▶ [YOUR OBJECTIVE]:
The line containing "Image resolution: width=592" and each line after it, through the final line of the data, are to be retyped exactly, with pictures left out.

####################

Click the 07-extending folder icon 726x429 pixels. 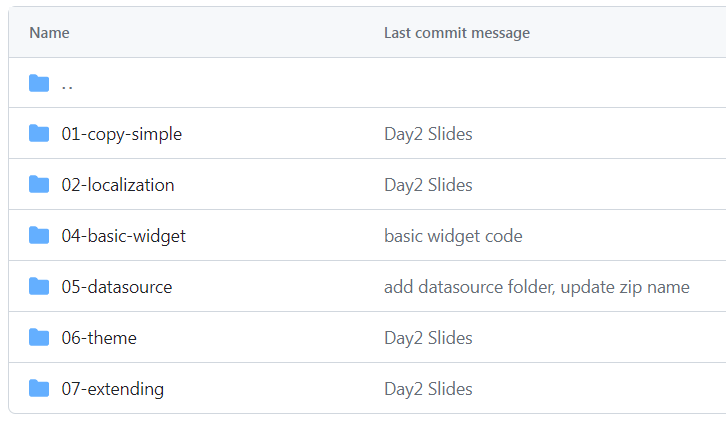(x=39, y=389)
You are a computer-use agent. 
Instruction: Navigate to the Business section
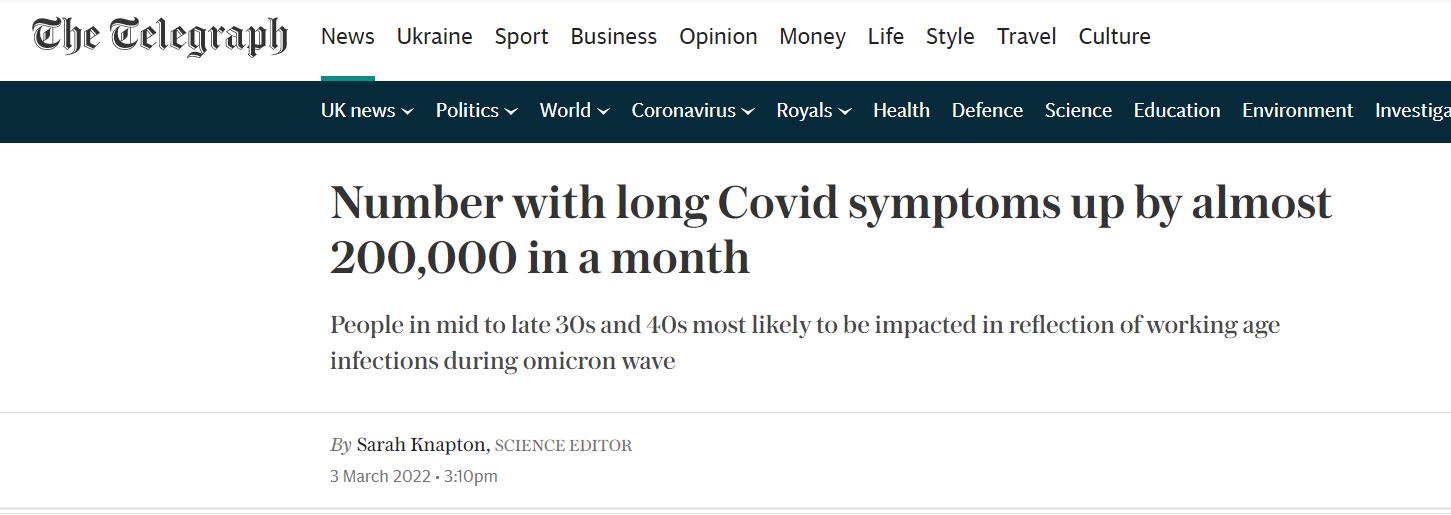(x=613, y=37)
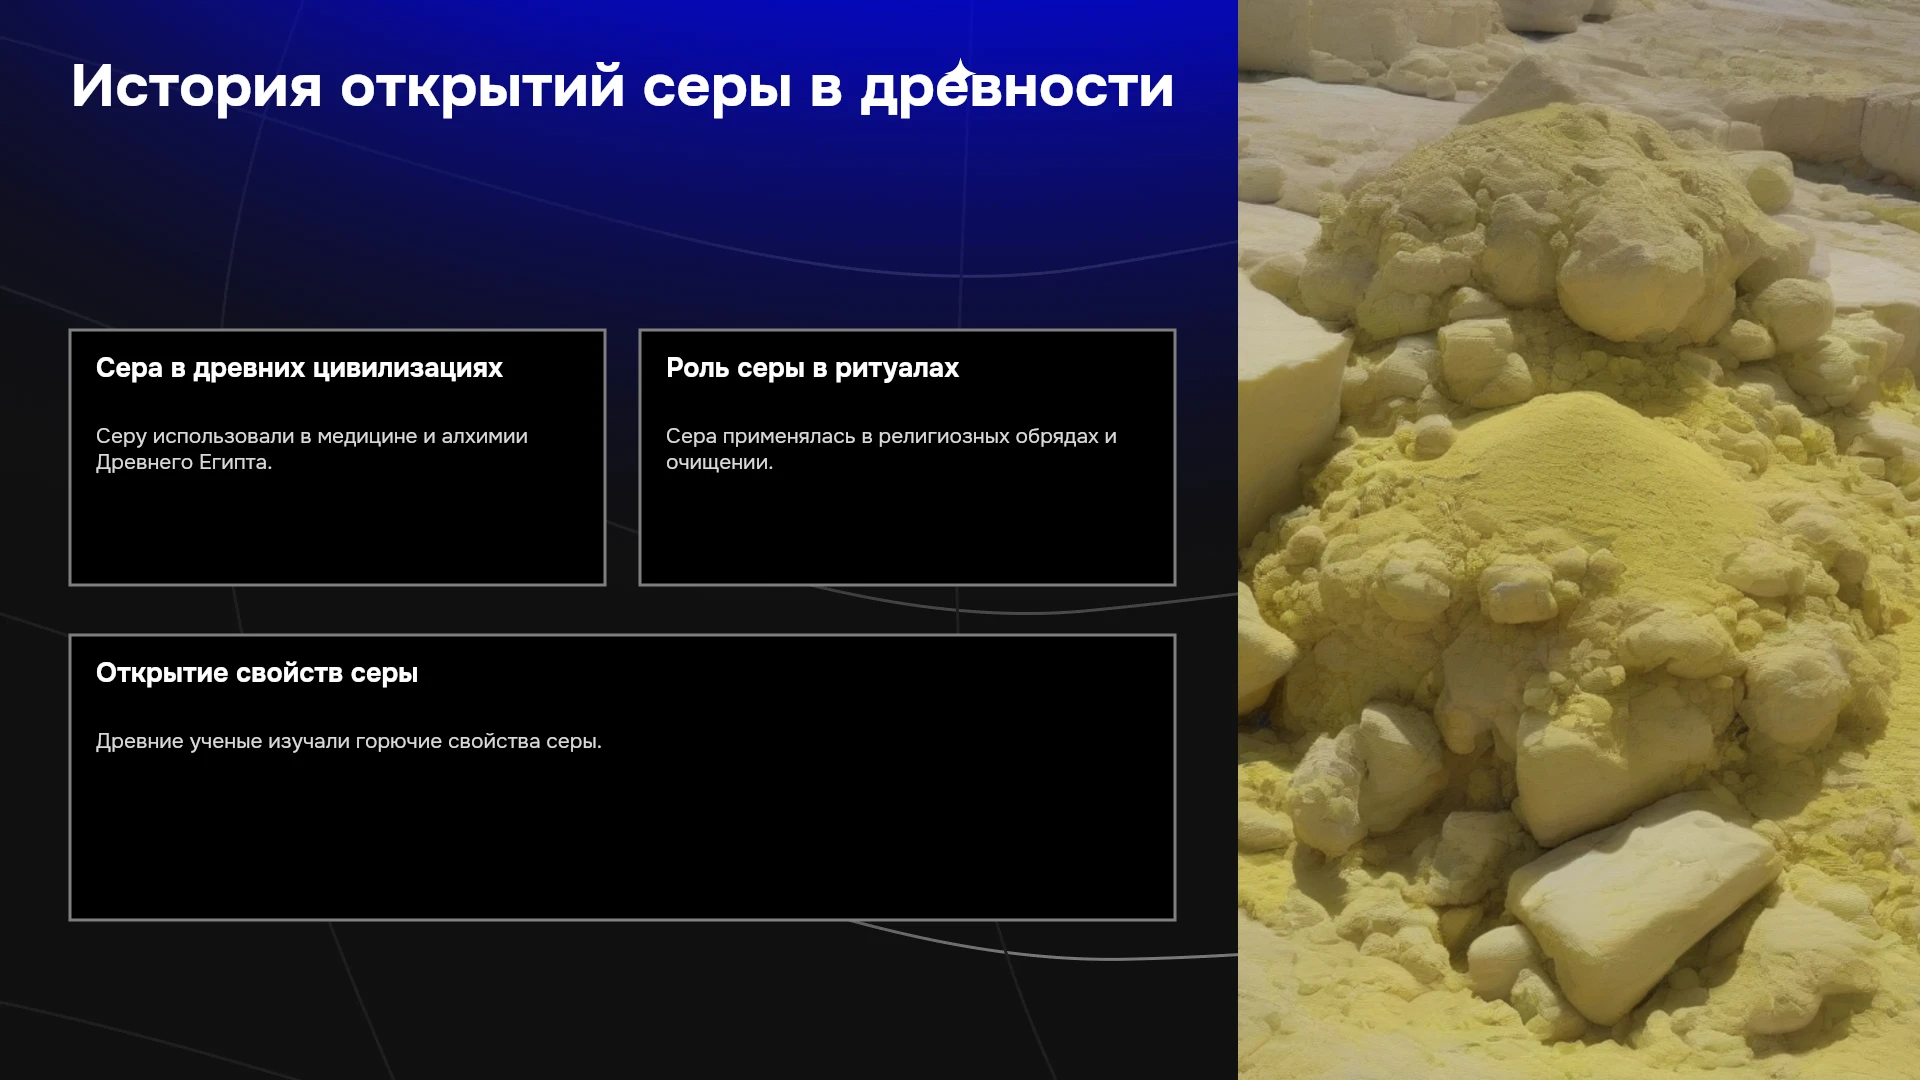Click 'Древнего Египта' text line
The height and width of the screenshot is (1080, 1920).
[x=184, y=462]
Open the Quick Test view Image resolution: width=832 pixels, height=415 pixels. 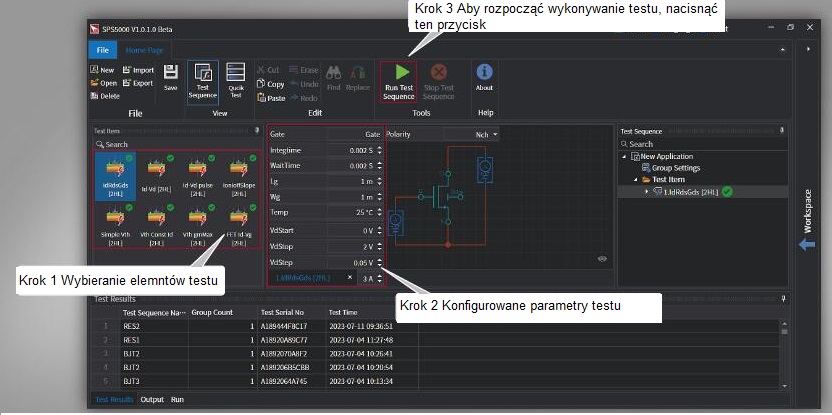click(236, 73)
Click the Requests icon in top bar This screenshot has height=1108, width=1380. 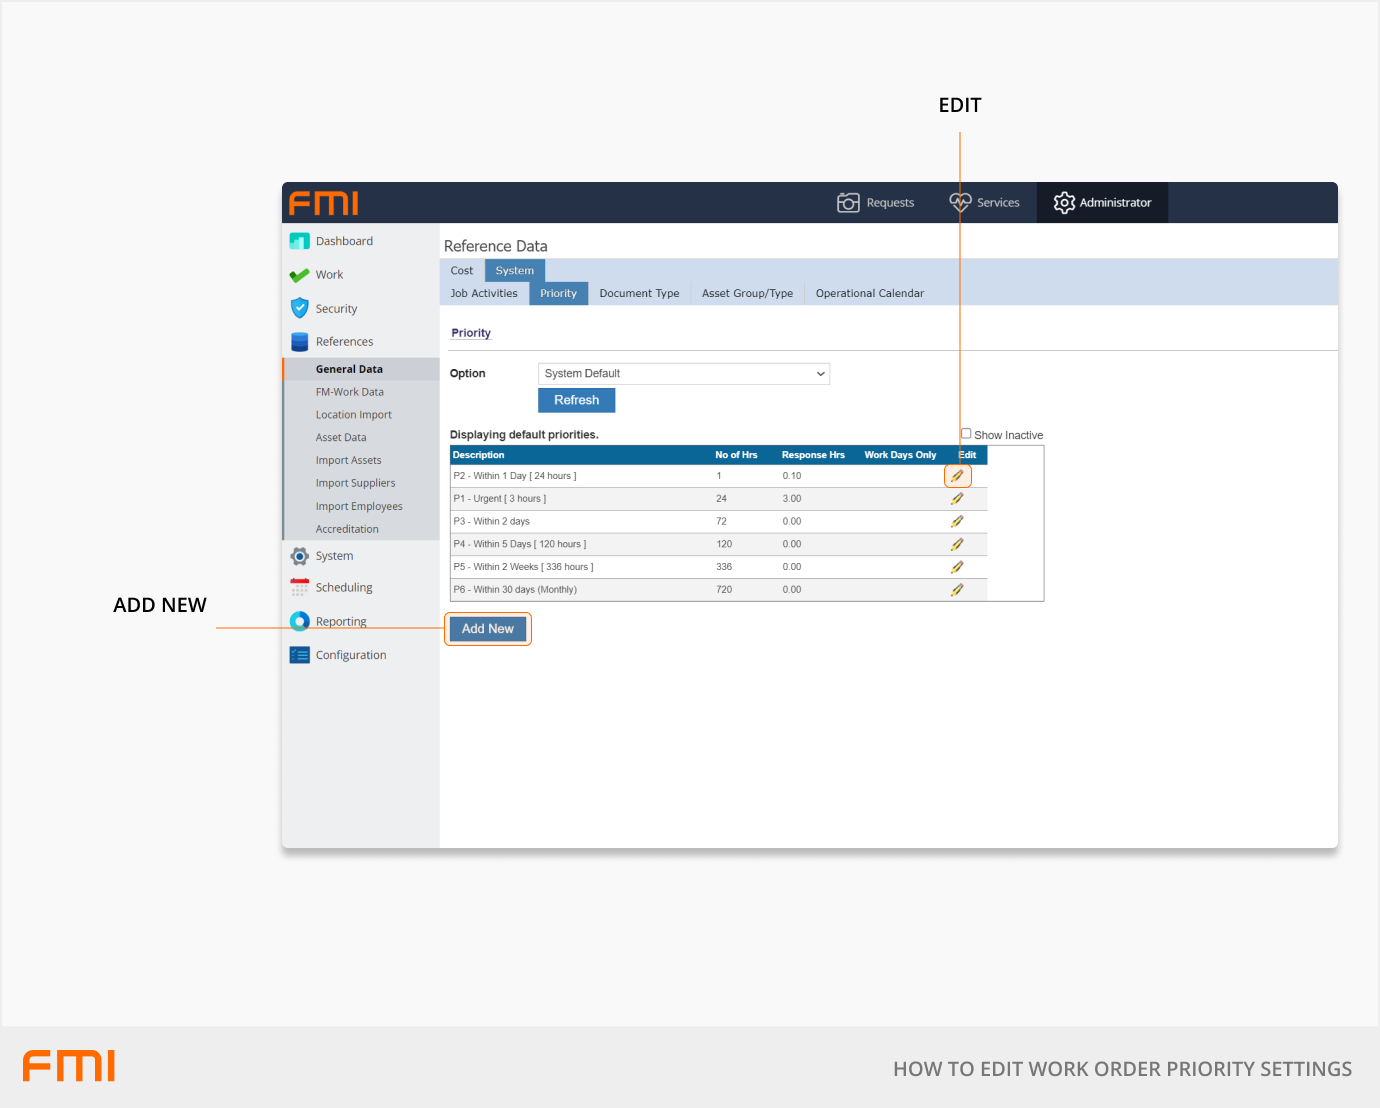(876, 202)
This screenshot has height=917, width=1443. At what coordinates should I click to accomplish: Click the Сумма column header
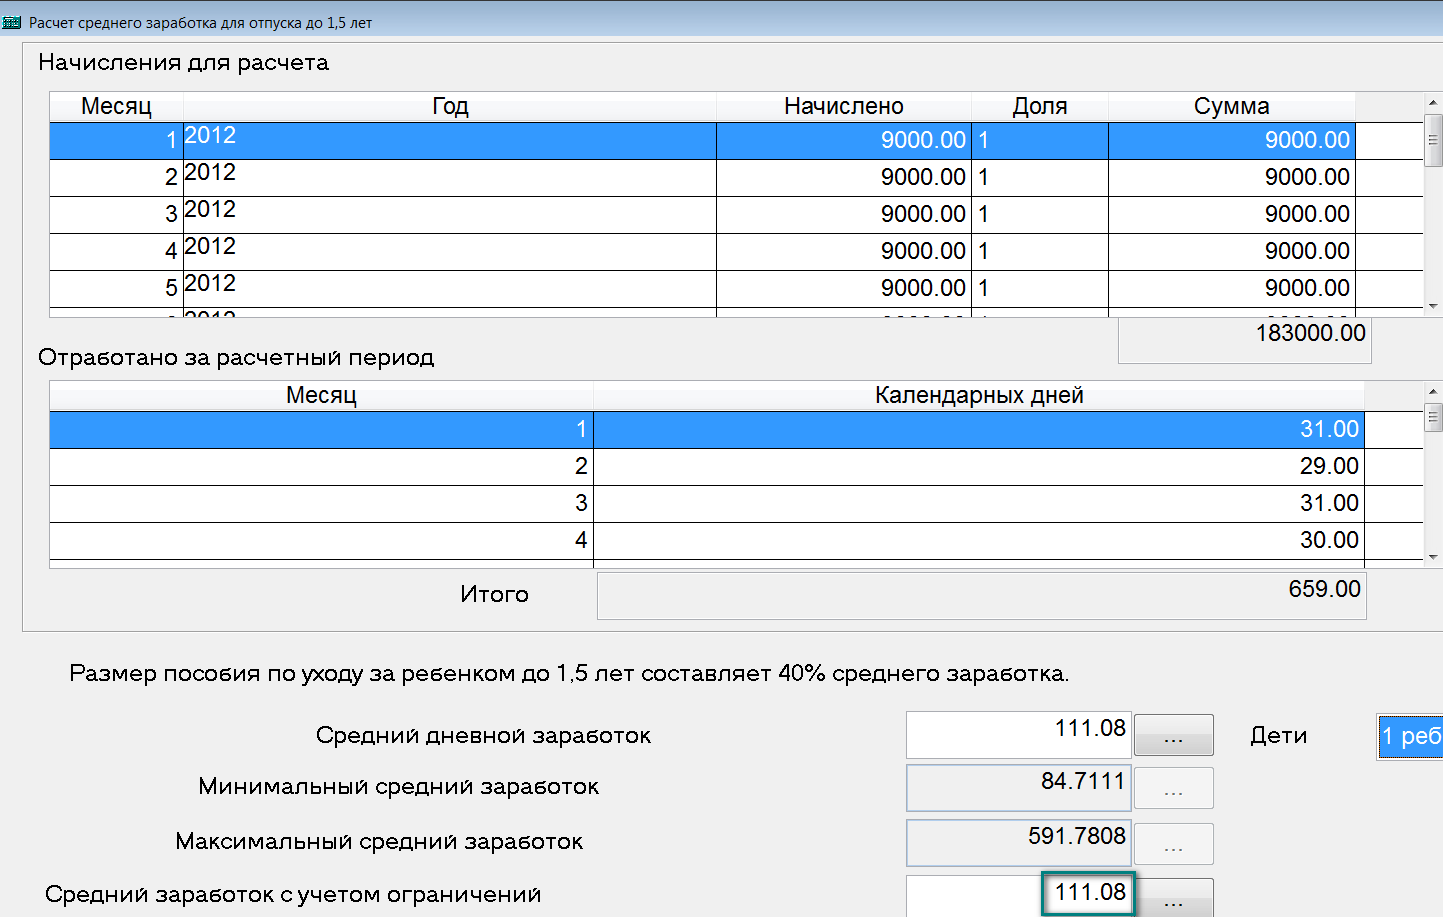[x=1231, y=106]
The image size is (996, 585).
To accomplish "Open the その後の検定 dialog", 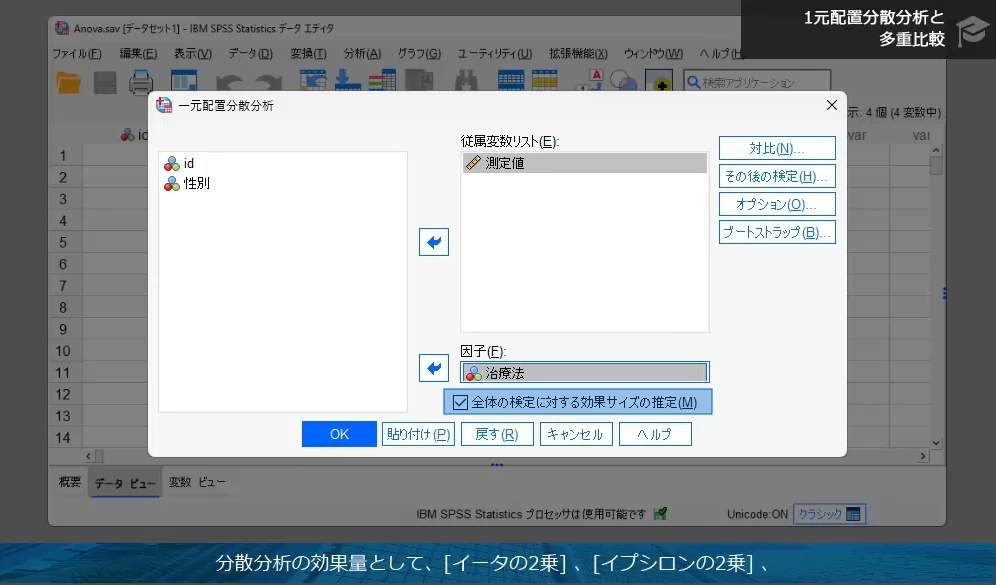I will (x=775, y=176).
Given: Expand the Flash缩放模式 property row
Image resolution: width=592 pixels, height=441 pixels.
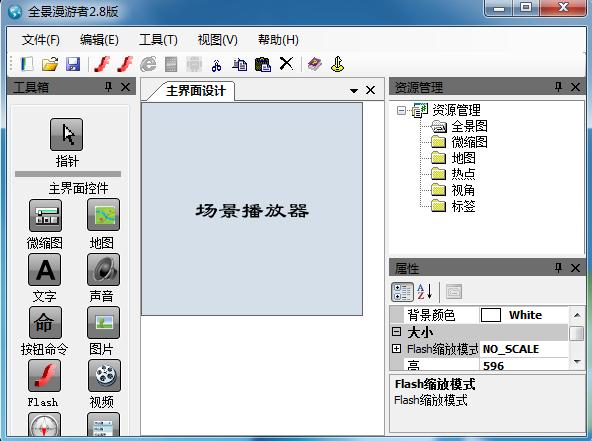Looking at the screenshot, I should 396,348.
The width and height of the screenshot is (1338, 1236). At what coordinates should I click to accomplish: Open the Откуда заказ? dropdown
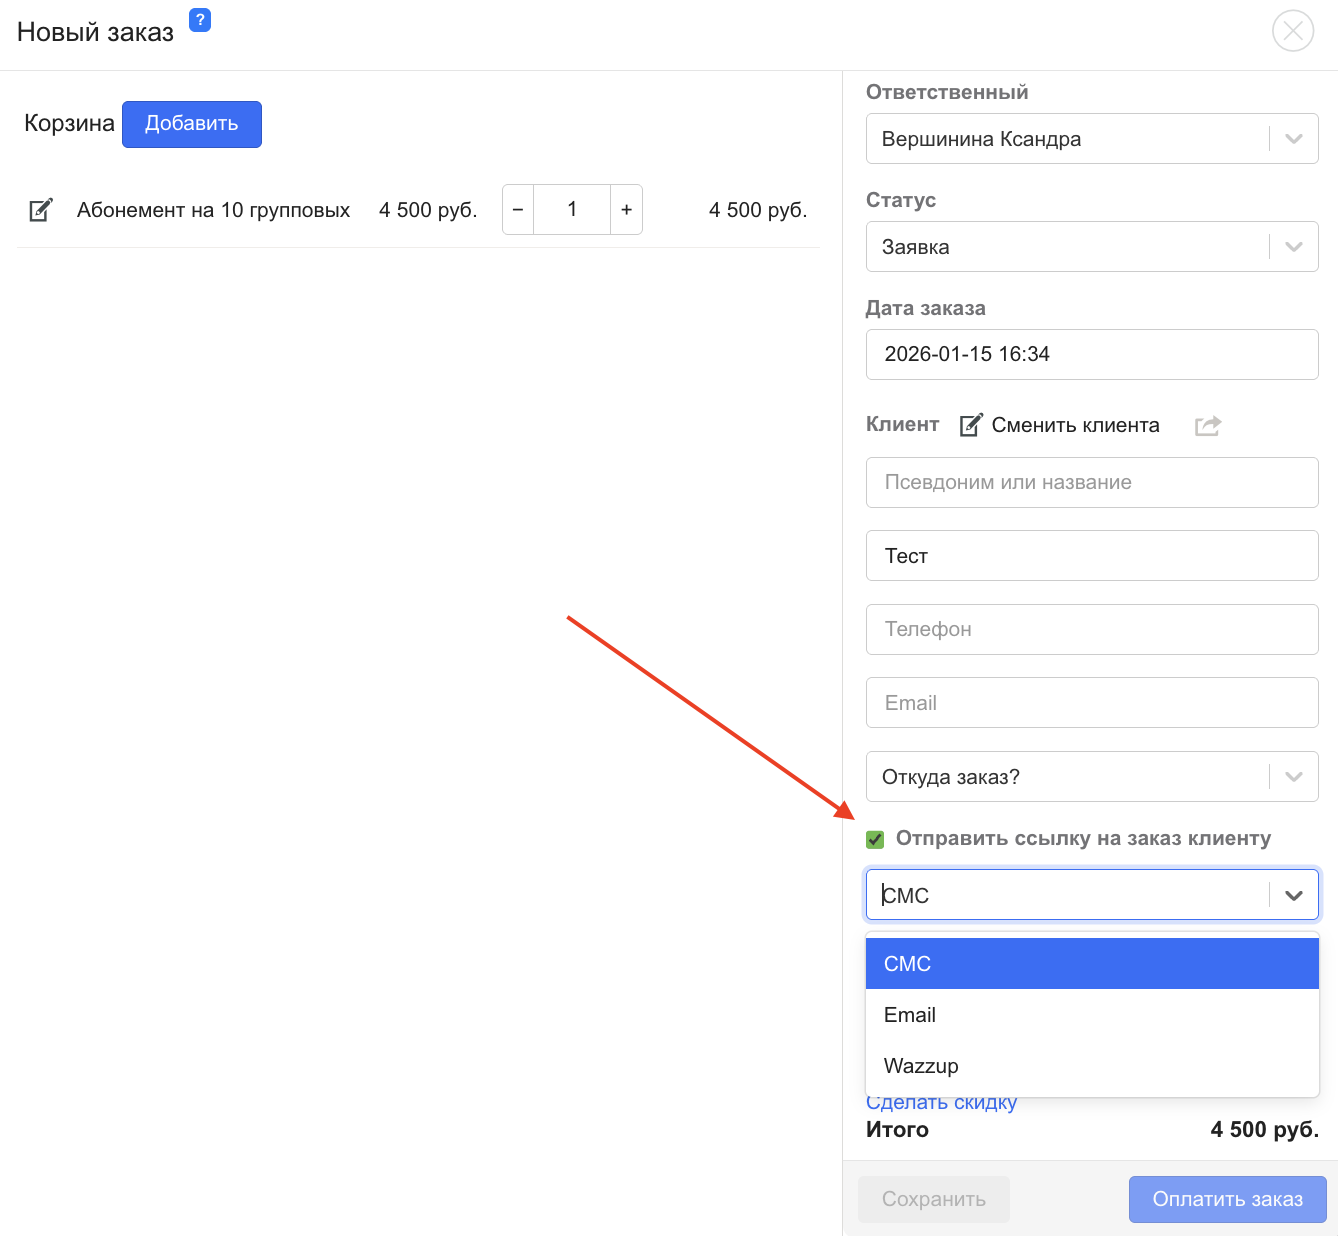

####################

▶ [EXPECTED ANSWER]:
Image resolution: width=592 pixels, height=441 pixels.
Looking at the screenshot, I should 396,348.
The width and height of the screenshot is (1338, 1236). At what coordinates should I click to accomplish: Open the Откуда заказ? dropdown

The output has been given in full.